The Old Testament bears witness to the fact that the soil of the heart is entirely up to us. Hosea 10:12 states, “I said, ‘Plant the good seeds of righteousness, and you will harvest a crop of love. Plow up the hard ground of your hearts, for now is the time to seek the Lord, that he may come and shower righteousness upon you.’” We decide our heart condition, and that condition is what either prepares us to receive the promises of God or to reject them. It’s what causes us to have a lasting faith in what He has said, or to be pulled away or uprooted by a strong gust of wind. The only way to have good soil is to seek the Lord. Many neglect prayer, fasting, and giving. Many neglect what it means to be before God and to wait upon Him to dig up the hard ground in our hearts. We neglect the stones left in the vineyard, and it causes us to be unfruitful in life. When we hear the promises and plans of God it’ll be evident if we are those who have spent time on our knees or not. There will be fruit.

Writing this all began when verse 27 leapt to life in me, “For when you grant a blessing, O Lord, it is an eternal blessing!” Amen! How often do we imagine that what could have worked at one time won’t work today? Some say they are too old for an assignment from God. That they had a calling at one point but missed it. Some say the cancer is too far gone. Some say ‘so-and-so will never change’. But the worst part is the cultivated field of doubts and unbelief which have been allowed to grow in secret.
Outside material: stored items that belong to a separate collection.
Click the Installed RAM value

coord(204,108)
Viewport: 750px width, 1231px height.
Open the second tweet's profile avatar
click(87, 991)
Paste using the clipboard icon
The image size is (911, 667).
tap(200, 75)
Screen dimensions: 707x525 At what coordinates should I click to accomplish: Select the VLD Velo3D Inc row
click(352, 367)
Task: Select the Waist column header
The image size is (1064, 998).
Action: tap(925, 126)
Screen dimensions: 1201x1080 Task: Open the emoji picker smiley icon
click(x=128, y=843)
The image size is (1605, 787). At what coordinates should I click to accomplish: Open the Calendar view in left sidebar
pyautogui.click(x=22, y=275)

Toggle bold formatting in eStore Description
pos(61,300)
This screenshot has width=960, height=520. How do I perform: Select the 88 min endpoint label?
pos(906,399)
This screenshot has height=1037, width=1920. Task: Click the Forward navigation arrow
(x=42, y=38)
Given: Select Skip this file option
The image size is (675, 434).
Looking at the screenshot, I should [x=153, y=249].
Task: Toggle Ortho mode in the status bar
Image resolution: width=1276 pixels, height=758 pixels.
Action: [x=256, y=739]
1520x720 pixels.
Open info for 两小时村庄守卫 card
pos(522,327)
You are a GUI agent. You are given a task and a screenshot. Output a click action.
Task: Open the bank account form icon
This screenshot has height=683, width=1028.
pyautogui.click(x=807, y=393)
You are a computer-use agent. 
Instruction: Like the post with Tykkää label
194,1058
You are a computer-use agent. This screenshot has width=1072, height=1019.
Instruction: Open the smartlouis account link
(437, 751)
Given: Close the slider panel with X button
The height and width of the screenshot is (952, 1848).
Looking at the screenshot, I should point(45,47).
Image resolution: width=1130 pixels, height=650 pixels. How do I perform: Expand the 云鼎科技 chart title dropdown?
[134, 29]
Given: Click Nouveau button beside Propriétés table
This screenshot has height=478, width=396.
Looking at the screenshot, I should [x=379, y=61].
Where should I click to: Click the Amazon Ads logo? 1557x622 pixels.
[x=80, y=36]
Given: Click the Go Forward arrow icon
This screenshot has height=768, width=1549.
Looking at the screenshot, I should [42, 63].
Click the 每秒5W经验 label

And those ugly things speak at the moment this new truth tries to come in. It’s the inner voice of resistance that sounds so subtly like the voices I listed above.
When God makes a promise, it is eternal. The same eternal Word at the end of our journey is the same Word for our ‘today’ journey. Many think of heaven as a magical place where God’s Word finally happens. They quote how every tear will finally be wiped away, but how many grab hold of what Jesus said in John 16:33, “These things I have spoken to you, that in Me you may have peace. In the world you will have tribulation; but be of good cheer, I have overcome the world.”
Notice the pattern. Jesus spoke promises and truth to us for us to grab ahold of. Then trials, tribulations, sorrows, all manner of things will come. But. Be of good cheer. Why? Because he’s already won the victory.
It is why Paul could say, Yet in all these things we are more than conquerors through Him who loved us. (Romans 8:37)
God’s plan for you is eternal. These promises, every yes and amen from above is eternal. If it was true in Jesus’ day then it is true today. Jesus heals the sick, delivers the captives, opens the eyes of the blind, gives hope to the hopeless. And notice he didn’t wait for getting to heaven to make this happen. He bore fruit, the Word bore fruit, in this life, today. There’s no expiration date on His Word. There’s no expiration date on His promises. Just because another trial comes doesn’t change His promise. Just because the flu came back around this year doesn’t put a stop to his promise of healing. Just because the devil tries to show us the same mountain as last year doesn’t put a limit on God’s word because it never dies. It is eternal and will come to pass. God just asks that we let our bold prayerful amen mirror His. He asks us to say, ‘so be it unto me as you have said’. We must say, “I receive by faith, right now, what God has promised, planned, and provided for me through His Word.”